Born in 1927 in New York as the Depression began, he grew up in Queens raised by parents that had immigrated from Russia and were devoted to the arts. Katz attended a high school where he could take classes in the morning and spend his afternoons working on his art. Later studies at the Cooper Union Art School in New York trained him in modern art techniques but his painting style defies easy categorization.

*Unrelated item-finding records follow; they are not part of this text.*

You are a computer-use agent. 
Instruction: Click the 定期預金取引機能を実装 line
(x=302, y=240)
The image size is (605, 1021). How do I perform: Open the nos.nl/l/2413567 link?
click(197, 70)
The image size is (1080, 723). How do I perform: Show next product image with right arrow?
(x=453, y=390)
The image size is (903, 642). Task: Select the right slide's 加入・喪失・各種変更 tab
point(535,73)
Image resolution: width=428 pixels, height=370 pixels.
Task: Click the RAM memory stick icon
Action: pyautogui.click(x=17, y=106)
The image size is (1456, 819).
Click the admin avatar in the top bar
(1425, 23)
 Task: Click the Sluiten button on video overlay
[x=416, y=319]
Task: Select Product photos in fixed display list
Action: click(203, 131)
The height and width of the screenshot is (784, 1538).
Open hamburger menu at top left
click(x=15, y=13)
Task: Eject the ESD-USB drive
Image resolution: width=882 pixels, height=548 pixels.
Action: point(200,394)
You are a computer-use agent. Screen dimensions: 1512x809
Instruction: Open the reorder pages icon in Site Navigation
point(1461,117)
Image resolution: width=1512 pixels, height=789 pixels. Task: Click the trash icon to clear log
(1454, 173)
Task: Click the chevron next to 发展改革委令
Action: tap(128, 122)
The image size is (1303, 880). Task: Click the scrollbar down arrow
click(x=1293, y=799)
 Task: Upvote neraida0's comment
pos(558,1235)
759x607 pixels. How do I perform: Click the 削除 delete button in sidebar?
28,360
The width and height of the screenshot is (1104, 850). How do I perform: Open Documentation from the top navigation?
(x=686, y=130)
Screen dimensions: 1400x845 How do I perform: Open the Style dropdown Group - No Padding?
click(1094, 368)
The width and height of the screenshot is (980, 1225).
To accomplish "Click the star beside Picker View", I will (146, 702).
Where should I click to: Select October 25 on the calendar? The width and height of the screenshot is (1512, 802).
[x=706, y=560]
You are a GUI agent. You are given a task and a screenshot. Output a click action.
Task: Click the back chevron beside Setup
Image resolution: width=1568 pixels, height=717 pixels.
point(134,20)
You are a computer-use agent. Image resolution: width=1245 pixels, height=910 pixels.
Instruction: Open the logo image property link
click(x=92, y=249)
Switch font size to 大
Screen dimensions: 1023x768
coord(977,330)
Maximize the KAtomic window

One of his favorite – and most iconic – subjects has been his wife, Ada, who he began painting in the late 1950s. Katz estimates he has painted her more than 250 times. In 2006-07, the Jewish Museum presented the exhibition, “Alex Paints Ada,” focusing on about 40 of Alex’s paintings of his muse. Art critic Robert Storr said at the time Katz’s paintings here display a technique that “is predicated on careful premeditation and deft execution, on slow observation followed by meticulous design and refinement of shape and outline, as well as ruthless editing of pictorial information.”

Alex Katz
This oil on canvas, ‘Ada with Green,’ realized $151,056 in November 2016 at Ravenel. Photo courtesy of Ravenel and LiveAuctioneers

Katz has had many solo and group shows over the years and his work is featured in many museum collections. “Acclaimed for his iconic portraits and impressionistic landscape depictions … Katz has inspired generations of painters,” according to Gavin Brown’s Enterprise in New York City, the gallery which now represents the artist in the United States. The gallery’s spring 2019 exhibition presented many of Katz’s Maine landscapes, where he has summered for several decades. “In these new works, Katz’s hand is bluntly material and inextricably sublime. He has fit his vision to the encroaching dark, engaging with mysteries he can almost summon in the paint,” according to the gallery’s press release for the exhibit.

Alex Katz
Installation view of a 2019 Alex Katz exhibition at Gavin Brown’s Enterprise in New York. Courtesy of the artist and Gavin Brown’s Enterprise, New York/Rome. Photo by Thomas Müller

At the same time that Katz has upped his painting intensity, museums also have been showing increased attention. The Dallas Museum of Art opened in 2019 an intimate contemporary solo exhibition titled “Focus On: Alex Katz,” offering a view into personally meaningful moments from each of the artist’s life in fall 2019. Featuring the artist’s specialties: portraits, landscapes, and party scenes, the exhibition will include a 2019 painting that is a planned acquisition by the museum as well a scarcely seen 1968 group of cutout portraits, One Flight Up, that presents a snapshot of the New York creative community that Katz was a member of in the 1960s, exchanging ideas with his fellow artists.

Alex Katz
Alex Katz, 2004. Photograph by Vivien Bittencourt

Colby College, which has mounted several exhibitions of Katz’s work over the years, owns about 900 of his artworks. It opened a nine-month exhibition in June 2019, surveying a group of early drawings inspired by his reading of Moby Dick while in art school. He revisited this topic during his summer sojourns to Maine.

Marrying flat color, complex composition and clean lines with a deceptively simple and idealized style, Katz’s art speaks the viewer in a way that few other artists have been able to.